§ **Aim of the task**
Only one stretch of the data is wanted: the line containing "You are a GUI agent. The screenshot is 592×2576.", the line containing "次回のコメントで使用するため", and every line between them, copied exactly.
(Supplied information begins)
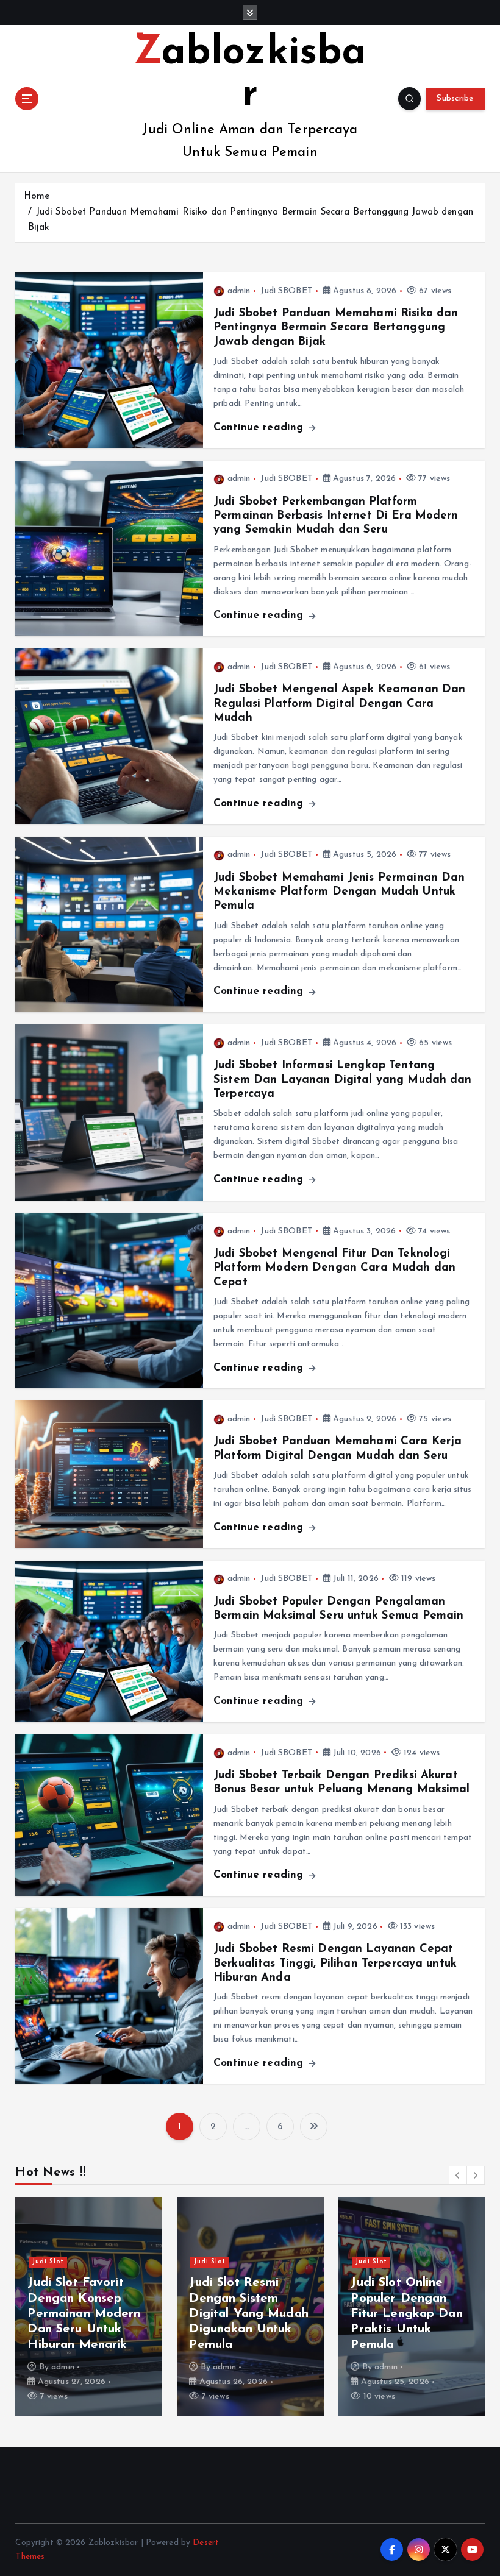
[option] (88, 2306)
(Supplied information ends)
(Supplied information begins)
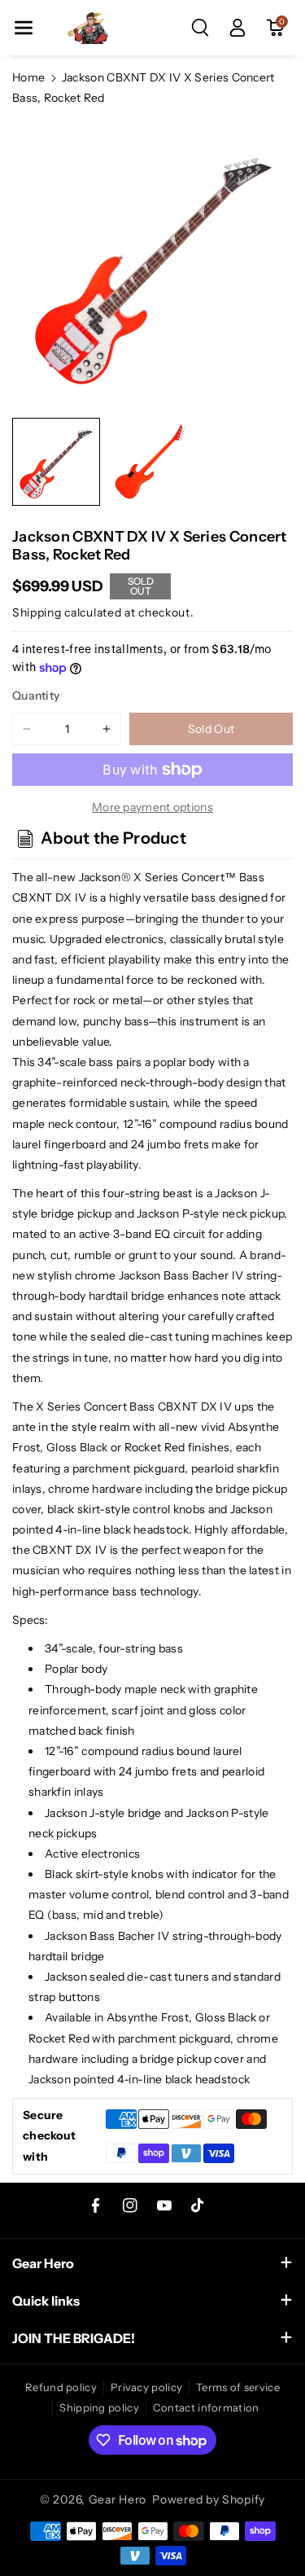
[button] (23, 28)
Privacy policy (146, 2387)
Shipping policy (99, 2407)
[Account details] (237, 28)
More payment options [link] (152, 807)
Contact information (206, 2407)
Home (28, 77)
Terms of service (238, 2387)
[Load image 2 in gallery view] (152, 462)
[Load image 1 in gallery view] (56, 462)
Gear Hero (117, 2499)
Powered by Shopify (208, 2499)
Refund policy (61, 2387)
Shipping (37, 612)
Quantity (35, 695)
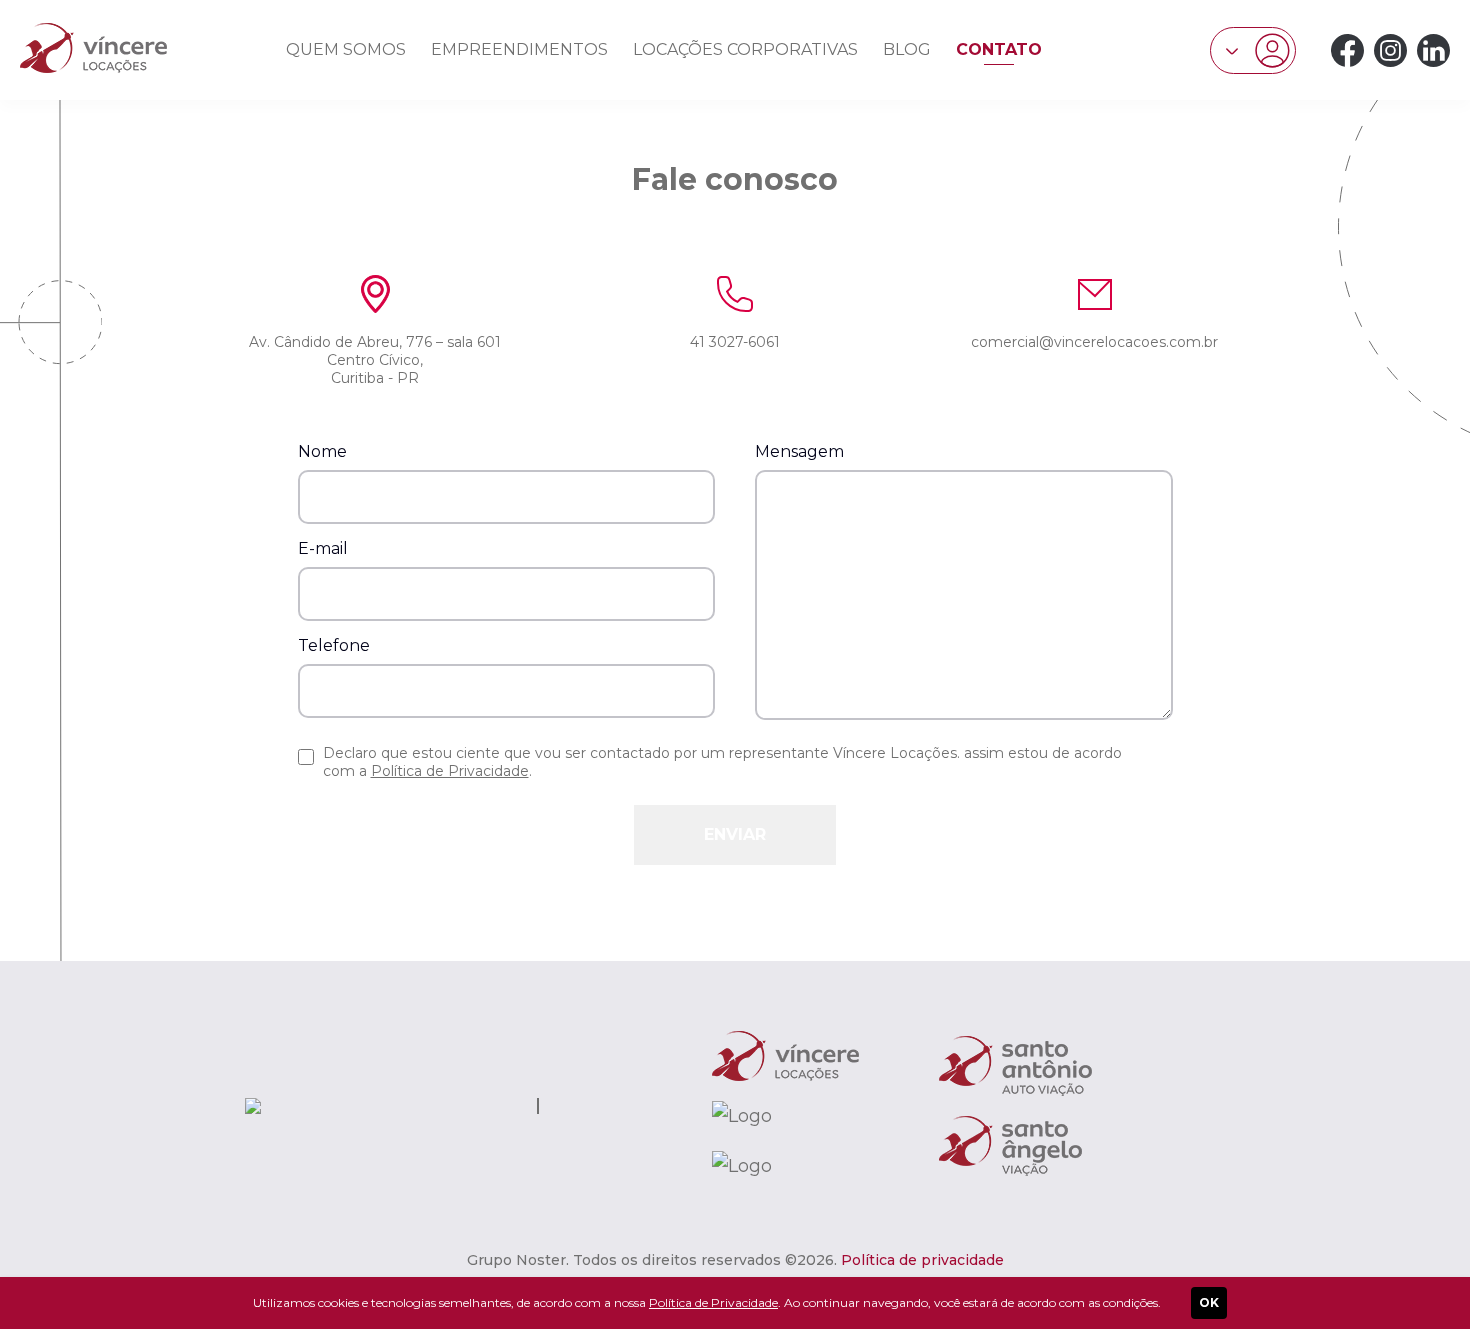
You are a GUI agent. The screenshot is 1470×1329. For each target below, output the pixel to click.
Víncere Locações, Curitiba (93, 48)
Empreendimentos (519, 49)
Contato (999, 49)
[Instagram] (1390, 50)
(Supplied information ends)
(Supplied information begins)
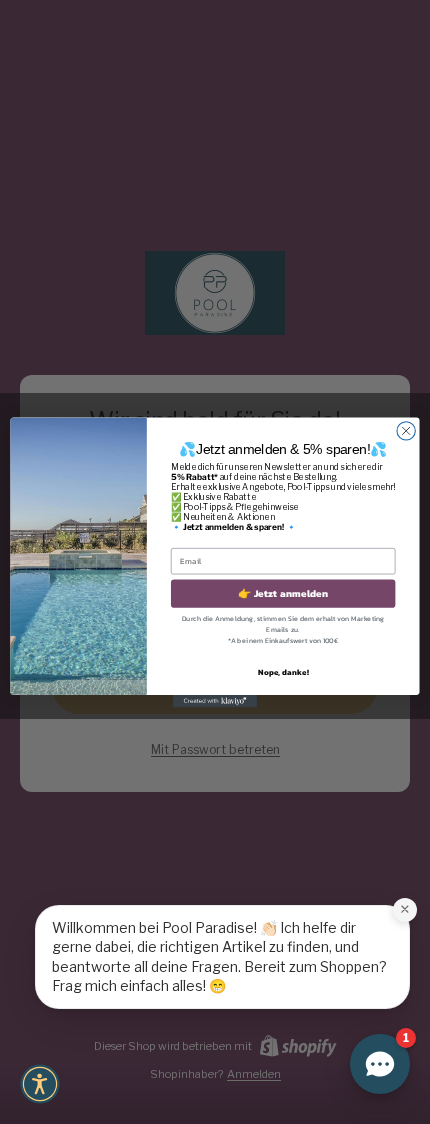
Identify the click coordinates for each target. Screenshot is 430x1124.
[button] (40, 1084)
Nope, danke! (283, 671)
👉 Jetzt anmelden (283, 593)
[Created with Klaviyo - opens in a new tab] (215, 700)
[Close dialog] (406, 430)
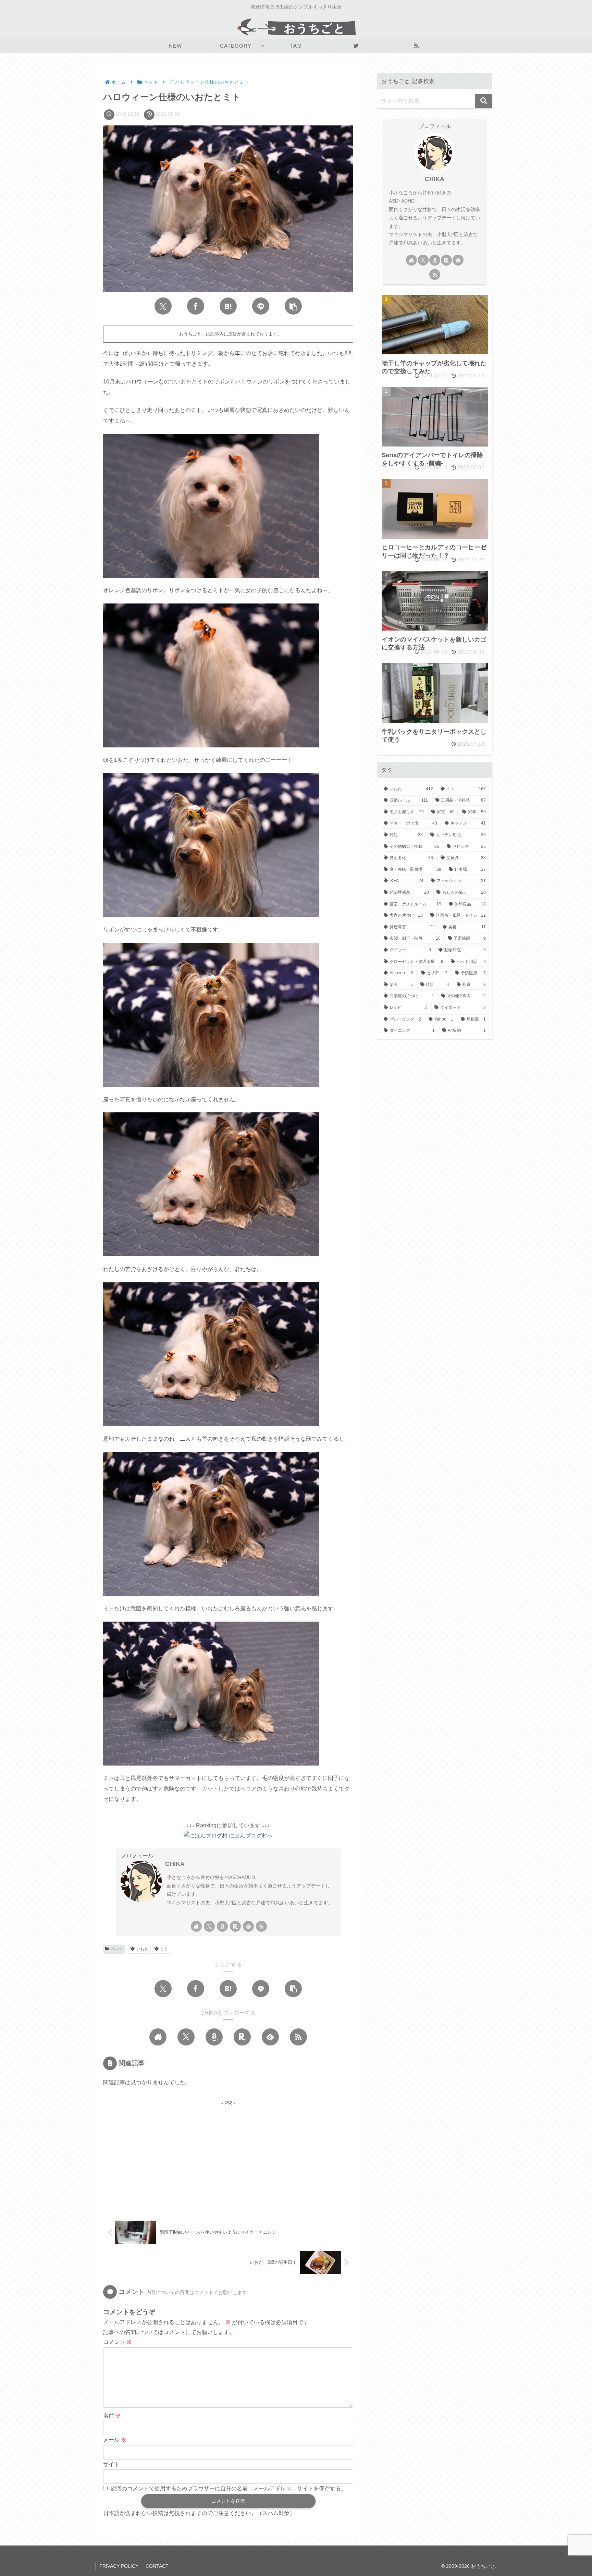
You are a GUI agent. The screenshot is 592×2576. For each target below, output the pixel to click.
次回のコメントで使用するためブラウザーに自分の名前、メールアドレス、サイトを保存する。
(Supplied information ends)
§ **Output for this exercise**
You are a GUI agent. The screenshot is 592×2576. For each target below, output the pixel to click.
次回のコメントで使用するためブラウザーに自分の名前、メールアドレス、サイトを保存する。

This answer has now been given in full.